**Assignment:** Below are records; output exactly the lines from the one with "The height and width of the screenshot is (830, 1456)." through their final line.

------ Material shown ------

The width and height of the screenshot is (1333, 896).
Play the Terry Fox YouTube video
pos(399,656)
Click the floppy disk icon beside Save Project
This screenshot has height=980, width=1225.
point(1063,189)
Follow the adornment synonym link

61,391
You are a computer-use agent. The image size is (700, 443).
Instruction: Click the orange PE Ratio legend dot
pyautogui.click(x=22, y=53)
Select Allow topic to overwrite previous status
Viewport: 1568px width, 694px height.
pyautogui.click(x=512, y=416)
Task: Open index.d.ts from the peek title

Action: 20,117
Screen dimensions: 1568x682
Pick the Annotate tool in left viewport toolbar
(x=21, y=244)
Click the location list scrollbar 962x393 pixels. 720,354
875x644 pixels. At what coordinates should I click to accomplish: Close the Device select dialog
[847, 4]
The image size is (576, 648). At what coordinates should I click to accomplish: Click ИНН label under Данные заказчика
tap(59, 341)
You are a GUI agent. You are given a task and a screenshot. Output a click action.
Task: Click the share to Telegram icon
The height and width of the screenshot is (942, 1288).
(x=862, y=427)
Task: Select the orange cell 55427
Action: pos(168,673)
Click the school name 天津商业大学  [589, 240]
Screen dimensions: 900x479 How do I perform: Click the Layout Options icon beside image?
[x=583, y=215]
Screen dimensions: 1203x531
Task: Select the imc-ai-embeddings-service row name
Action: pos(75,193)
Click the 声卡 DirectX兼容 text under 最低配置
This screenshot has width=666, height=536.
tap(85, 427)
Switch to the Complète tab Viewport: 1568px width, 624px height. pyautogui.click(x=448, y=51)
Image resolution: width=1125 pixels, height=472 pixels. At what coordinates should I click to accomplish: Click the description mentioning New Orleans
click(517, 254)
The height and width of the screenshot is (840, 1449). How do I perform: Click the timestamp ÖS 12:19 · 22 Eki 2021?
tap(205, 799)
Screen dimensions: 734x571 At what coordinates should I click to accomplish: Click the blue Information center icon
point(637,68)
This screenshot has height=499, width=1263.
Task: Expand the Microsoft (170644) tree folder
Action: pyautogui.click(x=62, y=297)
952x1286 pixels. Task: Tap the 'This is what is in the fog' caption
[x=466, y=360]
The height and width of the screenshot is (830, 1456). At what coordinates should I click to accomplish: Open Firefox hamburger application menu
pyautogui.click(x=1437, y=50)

------

**Reply to the exercise:**
The height and width of the screenshot is (830, 1456). At what coordinates should I click to accomplish: Open Firefox hamburger application menu
pyautogui.click(x=1437, y=50)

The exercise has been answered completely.